In dit besluit staat het beleid over middeling. De goedkeuring voor het betrekken van het jaar van overlijden in het middelingstijdvak als dit jaar wat het inkomen betreft een piekjaar is, is aangepast aan de wijzigingen in de middelingsregeling naar aanleiding van de invoering van de kwalificerende buitenlandse belastingplicht.
In de praktijk doet het zich voor dat een belastingplichtige door overlijden niet het gehele jaar belastingplichtig is, terwijl zijn inkomen in dat deeljaar juist hoger is dan de inkomens in de aan dat deeljaar voorafgaande kalenderjaren. Zo’n deeljaar kan dan niet in een middelingstijdvak worden betrokken, ondanks het feit dat middeling juist voor dergelijke situaties is bedoeld.
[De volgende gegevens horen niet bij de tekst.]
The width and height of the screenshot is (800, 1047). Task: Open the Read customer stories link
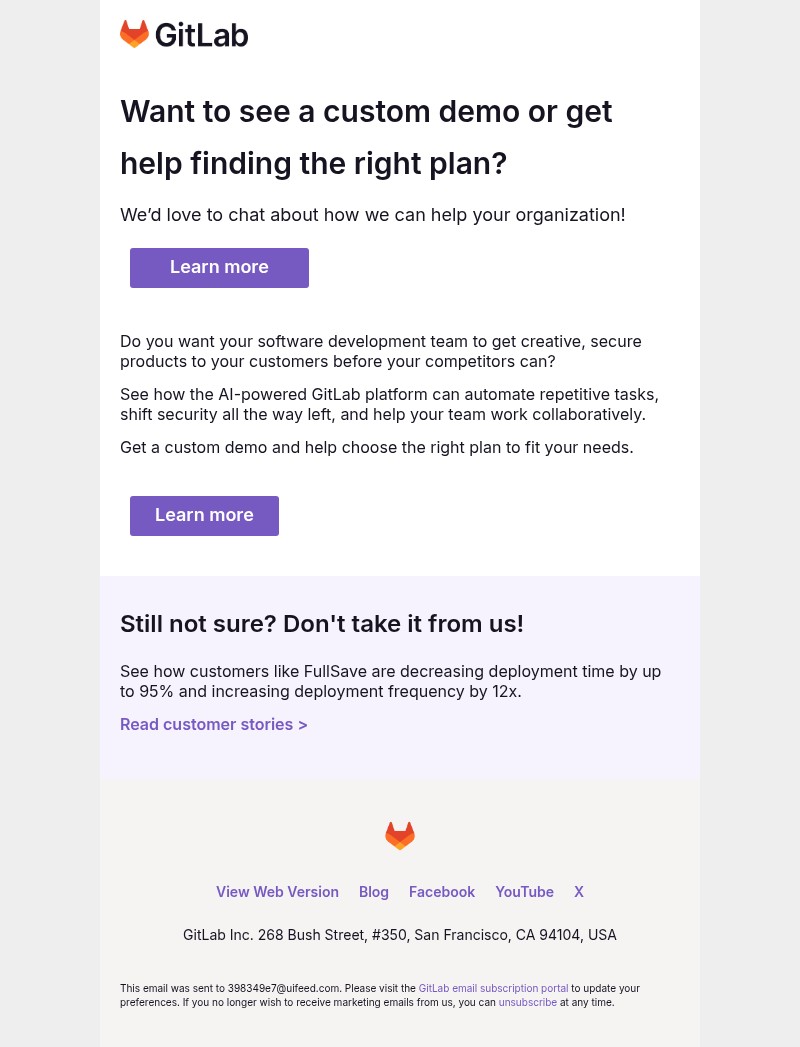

Dit acht de staatssecretaris ongewenst, voor zover de stijging van het belastbaar inkomen uit werk en woning niet wordt veroorzaakt door het overlijden van belastingplichtige, zoals bijvoorbeeld bij postuum loon of stakingswinst wel het geval is.
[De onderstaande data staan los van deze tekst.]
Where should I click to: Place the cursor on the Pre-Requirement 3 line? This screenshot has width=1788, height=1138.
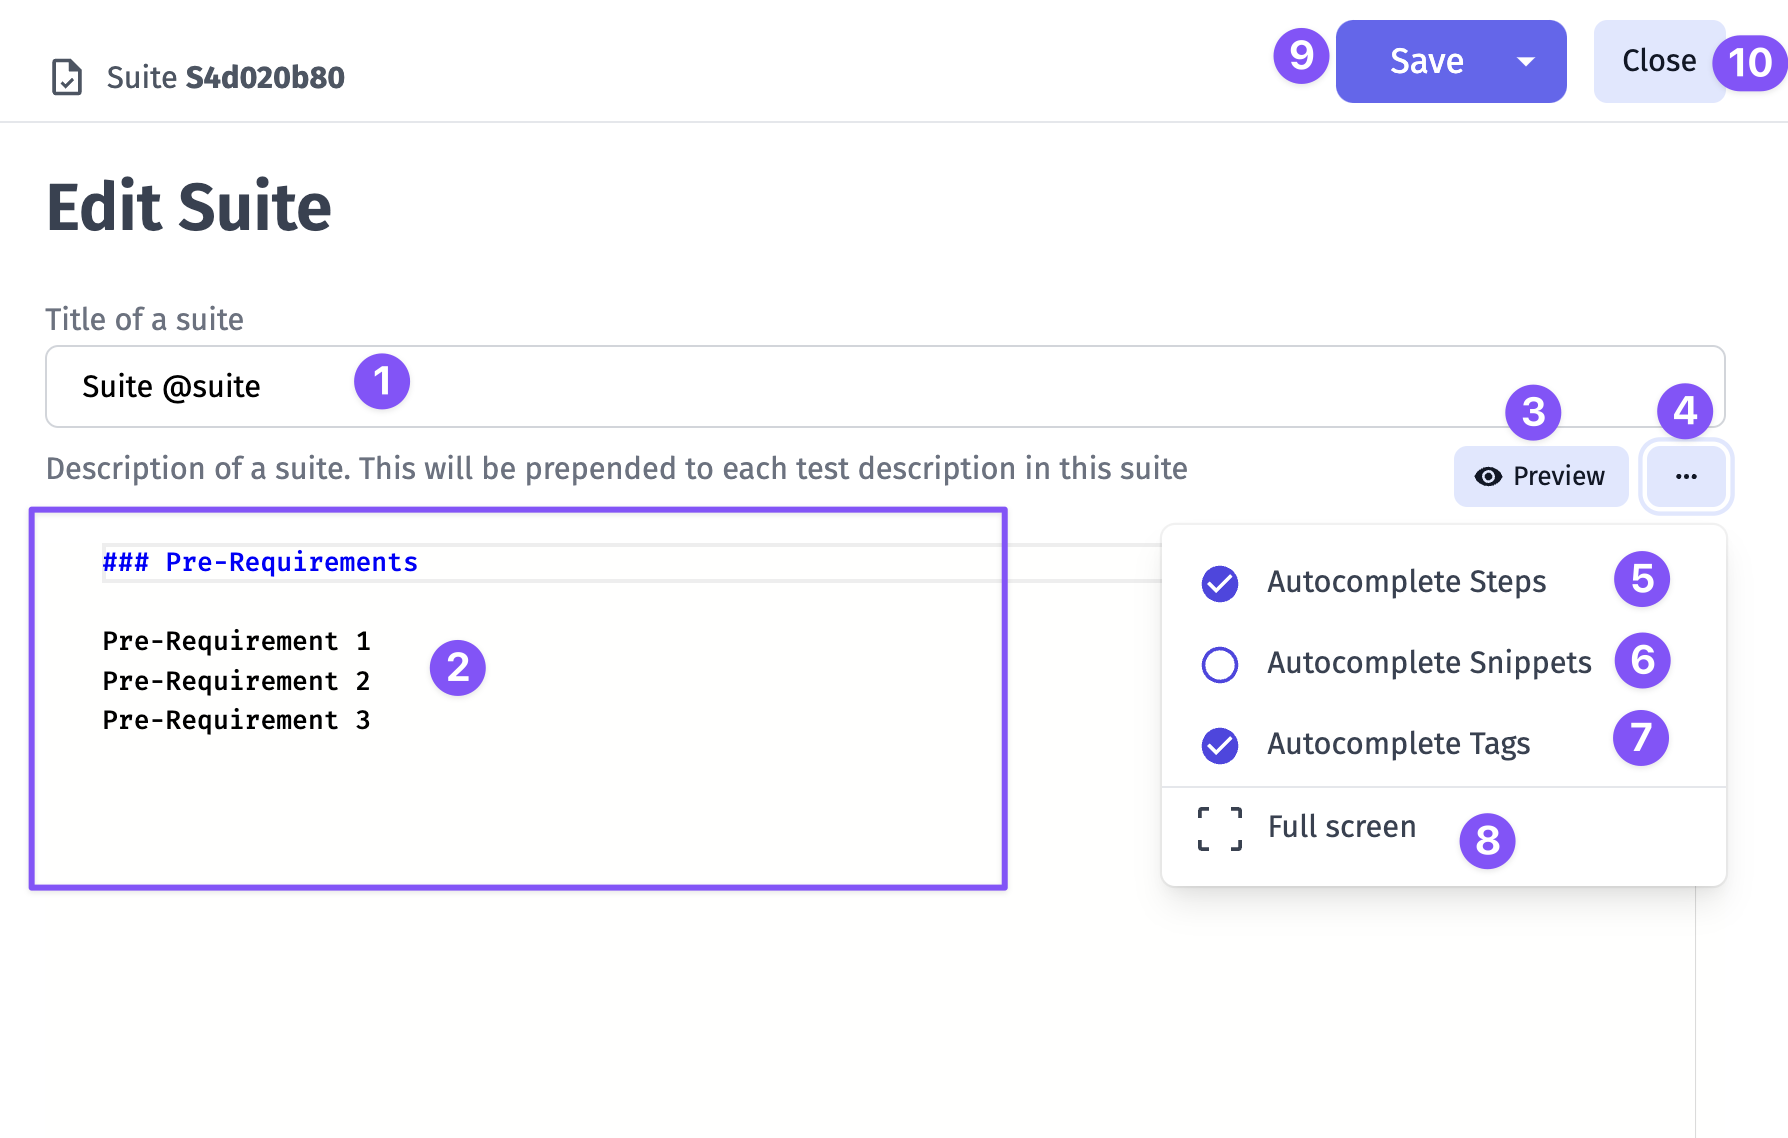coord(236,720)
De staatssecretaris keurt onder voorwaarden goed dat voor de toepassing van middeling als geheel kalenderjaar mag worden aangemerkt, het kalenderjaar waarin slechts een deel van dat jaar binnenlandse belastingplicht of kwalificerende buitenlandse belastingplicht bestond.
Voorwaarden
Voor deze goedkeuring gelden de volgende cumulatieve voorwaarden:
- Het belastbare inkomen uit werk en woning dat in het deeljaar is genoten, is hoger dan de belastbare inkomens uit werk en woning van beide andere kalenderjaren die deel uitmaken van het middelingstijdvak.
- De binnenlandse of kwalificerende buitenlandse belastingplicht is geëindigd als gevolg van het overlijden van de belastingplichtige.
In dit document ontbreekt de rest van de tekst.